As if struck by a bolt from heaven, Charles Mynn Thruston fell unconscious to the floor.
Dr. O'Fallon was a young Irish gentleman of talent and learning. An intimate friend of the Governor of South Carolina, just before the Revolution he had come to visit America, but espousing the cause of the colonists, the Governor promptly clapped him into prison.
"Imprisoned O'Fallon!" The people of Charleston arose, liberated him, and drove the Governor to the British fleet in the harbour.
Dr. O'Fallon enlisted as a private soldier. But surgeons were needed,—he soon proved himself one of skill unexcelled in America. General Washington himself ordered him north, and made him Surgeon-General in his own army. Here he remained until the close of the war, and was thanked by Congress for his services.
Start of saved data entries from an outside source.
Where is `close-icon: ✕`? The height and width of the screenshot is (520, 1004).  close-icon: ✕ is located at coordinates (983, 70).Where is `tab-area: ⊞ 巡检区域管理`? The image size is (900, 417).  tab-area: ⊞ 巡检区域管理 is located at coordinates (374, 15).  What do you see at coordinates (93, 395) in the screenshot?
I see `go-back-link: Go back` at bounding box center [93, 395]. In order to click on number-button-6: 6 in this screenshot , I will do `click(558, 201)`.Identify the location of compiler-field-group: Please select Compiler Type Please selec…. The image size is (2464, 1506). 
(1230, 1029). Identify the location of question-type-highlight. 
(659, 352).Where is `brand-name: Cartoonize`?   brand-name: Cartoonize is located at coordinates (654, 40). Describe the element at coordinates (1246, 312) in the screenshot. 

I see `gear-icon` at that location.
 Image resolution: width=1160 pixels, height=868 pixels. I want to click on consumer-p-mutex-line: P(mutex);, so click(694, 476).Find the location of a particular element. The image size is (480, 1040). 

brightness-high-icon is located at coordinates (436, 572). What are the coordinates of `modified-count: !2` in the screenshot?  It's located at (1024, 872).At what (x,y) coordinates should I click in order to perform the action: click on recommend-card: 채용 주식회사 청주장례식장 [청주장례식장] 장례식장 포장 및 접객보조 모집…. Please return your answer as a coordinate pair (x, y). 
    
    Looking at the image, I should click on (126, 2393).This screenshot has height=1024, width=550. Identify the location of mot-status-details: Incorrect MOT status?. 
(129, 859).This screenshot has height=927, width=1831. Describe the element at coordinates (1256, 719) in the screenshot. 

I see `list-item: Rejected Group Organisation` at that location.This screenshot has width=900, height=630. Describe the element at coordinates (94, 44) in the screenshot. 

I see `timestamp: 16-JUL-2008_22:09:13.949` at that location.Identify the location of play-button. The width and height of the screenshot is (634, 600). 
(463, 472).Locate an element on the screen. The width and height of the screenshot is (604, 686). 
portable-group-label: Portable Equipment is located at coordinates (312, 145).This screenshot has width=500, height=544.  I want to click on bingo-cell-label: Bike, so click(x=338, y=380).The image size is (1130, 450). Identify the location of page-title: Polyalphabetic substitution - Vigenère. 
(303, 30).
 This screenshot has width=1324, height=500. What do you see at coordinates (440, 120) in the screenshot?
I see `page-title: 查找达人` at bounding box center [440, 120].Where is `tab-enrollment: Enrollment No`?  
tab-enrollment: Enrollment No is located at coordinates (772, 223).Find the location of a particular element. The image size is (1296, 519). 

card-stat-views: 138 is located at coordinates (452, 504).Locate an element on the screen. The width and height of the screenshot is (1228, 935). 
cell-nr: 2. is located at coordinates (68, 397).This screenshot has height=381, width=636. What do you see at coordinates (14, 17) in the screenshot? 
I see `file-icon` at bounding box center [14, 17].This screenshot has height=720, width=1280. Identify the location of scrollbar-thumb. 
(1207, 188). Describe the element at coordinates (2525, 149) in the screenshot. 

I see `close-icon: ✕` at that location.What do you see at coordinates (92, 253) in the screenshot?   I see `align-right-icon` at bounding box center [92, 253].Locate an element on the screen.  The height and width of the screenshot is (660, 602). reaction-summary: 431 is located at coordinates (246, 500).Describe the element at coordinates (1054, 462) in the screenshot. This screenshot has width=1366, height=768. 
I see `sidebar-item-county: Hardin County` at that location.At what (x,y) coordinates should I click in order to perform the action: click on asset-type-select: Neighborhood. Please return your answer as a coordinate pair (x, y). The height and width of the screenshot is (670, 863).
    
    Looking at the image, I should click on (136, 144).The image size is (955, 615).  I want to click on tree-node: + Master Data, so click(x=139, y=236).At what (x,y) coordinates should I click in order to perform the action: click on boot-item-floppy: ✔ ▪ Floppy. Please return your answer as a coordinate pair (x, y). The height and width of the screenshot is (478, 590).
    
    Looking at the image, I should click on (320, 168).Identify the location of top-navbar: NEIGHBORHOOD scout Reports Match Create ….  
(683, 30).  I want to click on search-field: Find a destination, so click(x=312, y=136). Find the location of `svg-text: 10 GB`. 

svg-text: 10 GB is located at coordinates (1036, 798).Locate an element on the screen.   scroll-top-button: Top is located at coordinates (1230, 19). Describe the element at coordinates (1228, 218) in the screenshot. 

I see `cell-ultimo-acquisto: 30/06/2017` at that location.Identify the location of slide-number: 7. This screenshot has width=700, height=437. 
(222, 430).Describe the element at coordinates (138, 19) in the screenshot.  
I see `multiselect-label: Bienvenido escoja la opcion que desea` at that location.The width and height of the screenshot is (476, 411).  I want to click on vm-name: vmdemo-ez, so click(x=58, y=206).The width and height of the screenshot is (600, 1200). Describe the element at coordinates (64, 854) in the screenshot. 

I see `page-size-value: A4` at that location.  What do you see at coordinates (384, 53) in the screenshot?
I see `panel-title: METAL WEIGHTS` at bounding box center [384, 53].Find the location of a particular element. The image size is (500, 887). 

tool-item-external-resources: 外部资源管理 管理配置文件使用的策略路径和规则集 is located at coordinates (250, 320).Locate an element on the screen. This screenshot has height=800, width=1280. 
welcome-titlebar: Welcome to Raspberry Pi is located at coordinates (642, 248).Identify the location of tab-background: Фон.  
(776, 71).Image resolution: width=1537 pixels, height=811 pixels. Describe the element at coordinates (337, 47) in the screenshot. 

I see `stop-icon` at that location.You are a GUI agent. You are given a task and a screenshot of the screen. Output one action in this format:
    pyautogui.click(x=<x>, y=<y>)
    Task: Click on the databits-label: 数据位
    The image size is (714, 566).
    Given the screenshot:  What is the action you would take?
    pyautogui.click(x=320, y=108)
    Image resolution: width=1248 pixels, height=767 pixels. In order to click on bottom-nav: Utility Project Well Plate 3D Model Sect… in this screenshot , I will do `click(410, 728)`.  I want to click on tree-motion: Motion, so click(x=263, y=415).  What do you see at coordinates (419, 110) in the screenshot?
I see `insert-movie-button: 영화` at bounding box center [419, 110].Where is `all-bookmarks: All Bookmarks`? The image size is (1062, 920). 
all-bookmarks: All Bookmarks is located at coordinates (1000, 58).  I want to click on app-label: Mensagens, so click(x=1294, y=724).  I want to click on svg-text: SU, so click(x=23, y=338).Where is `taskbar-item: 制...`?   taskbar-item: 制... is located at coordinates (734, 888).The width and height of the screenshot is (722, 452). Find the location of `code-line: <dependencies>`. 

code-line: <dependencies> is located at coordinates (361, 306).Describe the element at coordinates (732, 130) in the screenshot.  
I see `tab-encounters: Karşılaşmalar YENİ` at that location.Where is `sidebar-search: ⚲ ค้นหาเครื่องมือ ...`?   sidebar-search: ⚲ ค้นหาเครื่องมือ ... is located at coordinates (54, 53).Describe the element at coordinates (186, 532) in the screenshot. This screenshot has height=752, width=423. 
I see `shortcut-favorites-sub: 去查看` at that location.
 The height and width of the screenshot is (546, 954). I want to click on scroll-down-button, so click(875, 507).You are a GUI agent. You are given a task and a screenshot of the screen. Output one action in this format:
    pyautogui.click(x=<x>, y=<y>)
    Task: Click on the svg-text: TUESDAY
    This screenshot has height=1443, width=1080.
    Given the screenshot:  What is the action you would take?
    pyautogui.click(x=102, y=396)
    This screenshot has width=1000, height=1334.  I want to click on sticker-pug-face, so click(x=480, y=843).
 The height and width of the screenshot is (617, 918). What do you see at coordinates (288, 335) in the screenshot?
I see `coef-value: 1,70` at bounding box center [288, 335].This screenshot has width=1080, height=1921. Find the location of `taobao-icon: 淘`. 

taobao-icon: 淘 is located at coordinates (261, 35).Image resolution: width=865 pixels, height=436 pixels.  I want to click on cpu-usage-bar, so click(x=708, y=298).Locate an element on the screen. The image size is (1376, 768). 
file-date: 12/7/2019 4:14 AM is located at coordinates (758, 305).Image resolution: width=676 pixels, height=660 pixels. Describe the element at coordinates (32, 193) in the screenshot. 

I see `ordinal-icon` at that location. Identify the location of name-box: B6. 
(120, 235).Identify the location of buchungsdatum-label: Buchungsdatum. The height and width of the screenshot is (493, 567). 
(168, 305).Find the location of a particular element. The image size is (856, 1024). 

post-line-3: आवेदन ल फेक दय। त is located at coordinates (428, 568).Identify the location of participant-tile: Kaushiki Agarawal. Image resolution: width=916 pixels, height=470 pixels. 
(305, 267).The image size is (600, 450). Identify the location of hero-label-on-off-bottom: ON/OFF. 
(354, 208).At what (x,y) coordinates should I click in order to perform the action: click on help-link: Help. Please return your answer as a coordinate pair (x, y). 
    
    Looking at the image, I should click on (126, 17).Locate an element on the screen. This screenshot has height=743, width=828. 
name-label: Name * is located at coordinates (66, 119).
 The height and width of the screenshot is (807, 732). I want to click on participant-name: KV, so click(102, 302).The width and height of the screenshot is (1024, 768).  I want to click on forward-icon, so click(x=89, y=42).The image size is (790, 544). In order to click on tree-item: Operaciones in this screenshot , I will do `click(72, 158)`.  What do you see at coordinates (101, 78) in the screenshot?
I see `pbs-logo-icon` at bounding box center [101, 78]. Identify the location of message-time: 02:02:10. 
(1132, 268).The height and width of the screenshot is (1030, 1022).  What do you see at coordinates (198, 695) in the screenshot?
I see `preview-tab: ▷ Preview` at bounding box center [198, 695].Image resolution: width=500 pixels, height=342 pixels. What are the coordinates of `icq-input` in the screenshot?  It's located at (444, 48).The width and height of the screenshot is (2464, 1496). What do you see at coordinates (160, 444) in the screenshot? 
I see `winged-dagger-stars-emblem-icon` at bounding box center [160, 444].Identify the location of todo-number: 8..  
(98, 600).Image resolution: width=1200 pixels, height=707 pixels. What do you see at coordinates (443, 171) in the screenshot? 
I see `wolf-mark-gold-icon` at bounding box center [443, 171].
And now he had visited Kentucky to assist in securing the navigation of the Mississippi, and met—Fanny. With the charming Fanny as his wife, Dr. O'Fallon rode many a mile in the woods, the first great doctor of Louisville.
Other emigrants were bringing other romances, and other tragedies. "Ohio! Ohio! We hear nothing but Ohio!" said the people of New England.
One rainy April morning the "Mayflower," a flatboat with a second Plymouth colony, turned into the Muskingum and founded a settlement.
"Marie, Marie Antoinette,—did she not use her influence in behalf of Franklin's mission to secure the acknowledgment of American independence? Let us name our settlement Marietta."
So were founded the cities of the French king and queen, Louisville and Marietta. A few months later, Kentuckians went over and started Cincinnati on the site of George Rogers Clark's old block-house.
Into the Ohio, people came suddenly and in swarms, "institutional Englishmen," bearing their household gods and shaping a state.